What is asked: Give the following lines as a JSON list of strings, with one string per line and any blank lines omitted.

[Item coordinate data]
'''
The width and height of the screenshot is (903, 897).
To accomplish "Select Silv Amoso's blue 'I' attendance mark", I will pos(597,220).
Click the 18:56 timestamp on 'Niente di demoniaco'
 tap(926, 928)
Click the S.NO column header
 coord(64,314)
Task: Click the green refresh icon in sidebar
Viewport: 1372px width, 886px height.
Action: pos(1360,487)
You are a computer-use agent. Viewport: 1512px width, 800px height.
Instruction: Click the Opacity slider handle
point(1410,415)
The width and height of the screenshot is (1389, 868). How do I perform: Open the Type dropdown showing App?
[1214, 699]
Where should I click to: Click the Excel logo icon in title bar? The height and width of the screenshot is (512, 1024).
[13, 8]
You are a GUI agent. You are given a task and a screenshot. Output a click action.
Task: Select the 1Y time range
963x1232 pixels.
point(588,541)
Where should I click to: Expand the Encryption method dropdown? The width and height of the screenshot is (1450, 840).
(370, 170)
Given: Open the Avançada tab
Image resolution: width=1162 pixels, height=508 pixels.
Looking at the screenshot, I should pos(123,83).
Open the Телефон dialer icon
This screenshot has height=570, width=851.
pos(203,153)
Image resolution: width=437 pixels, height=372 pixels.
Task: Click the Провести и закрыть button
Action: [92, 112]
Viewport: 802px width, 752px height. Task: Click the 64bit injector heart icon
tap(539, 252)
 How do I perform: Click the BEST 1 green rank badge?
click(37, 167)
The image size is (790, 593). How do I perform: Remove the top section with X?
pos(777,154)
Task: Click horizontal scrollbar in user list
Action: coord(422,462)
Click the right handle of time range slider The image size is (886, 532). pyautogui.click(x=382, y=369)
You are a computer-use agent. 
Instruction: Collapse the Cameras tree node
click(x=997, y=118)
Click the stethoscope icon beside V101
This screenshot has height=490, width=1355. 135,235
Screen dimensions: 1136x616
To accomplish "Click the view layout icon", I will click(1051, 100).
'''
Answer for the task:
[
  "The width and height of the screenshot is (903, 897).",
  "To accomplish \"Select Silv Amoso's blue 'I' attendance mark\", I will pos(597,220).",
  "Click the 18:56 timestamp on 'Niente di demoniaco'",
  " tap(926, 928)",
  "Click the S.NO column header",
  " coord(64,314)",
  "Task: Click the green refresh icon in sidebar",
  "Viewport: 1372px width, 886px height.",
  "Action: pos(1360,487)",
  "You are a computer-use agent. Viewport: 1512px width, 800px height.",
  "Instruction: Click the Opacity slider handle",
  "point(1410,415)",
  "The width and height of the screenshot is (1389, 868). How do I perform: Open the Type dropdown showing App?",
  "[1214, 699]",
  "Where should I click to: Click the Excel logo icon in title bar? The height and width of the screenshot is (512, 1024).",
  "[13, 8]",
  "You are a GUI agent. You are given a task and a screenshot. Output a click action.",
  "Task: Select the 1Y time range",
  "963x1232 pixels.",
  "point(588,541)",
  "Where should I click to: Expand the Encryption method dropdown? The width and height of the screenshot is (1450, 840).",
  "(370, 170)",
  "Given: Open the Avançada tab",
  "Image resolution: width=1162 pixels, height=508 pixels.",
  "Looking at the screenshot, I should pos(123,83).",
  "Open the Телефон dialer icon",
  "This screenshot has height=570, width=851.",
  "pos(203,153)",
  "Image resolution: width=437 pixels, height=372 pixels.",
  "Task: Click the Провести и закрыть button",
  "Action: [92, 112]",
  "Viewport: 802px width, 752px height. Task: Click the 64bit injector heart icon",
  "tap(539, 252)",
  " How do I perform: Click the BEST 1 green rank badge?",
  "click(37, 167)",
  "The image size is (790, 593). How do I perform: Remove the top section with X?",
  "pos(777,154)",
  "Task: Click horizontal scrollbar in user list",
  "Action: coord(422,462)",
  "Click the right handle of time range slider The image size is (886, 532). pyautogui.click(x=382, y=369)",
  "You are a computer-use agent. ",
  "Instruction: Collapse the Cameras tree node",
  "click(x=997, y=118)",
  "Click the stethoscope icon beside V101",
  "This screenshot has height=490, width=1355. 135,235",
  "Screen dimensions: 1136x616",
  "To accomplish \"Click the view layout icon\", I will click(1051, 100)."
]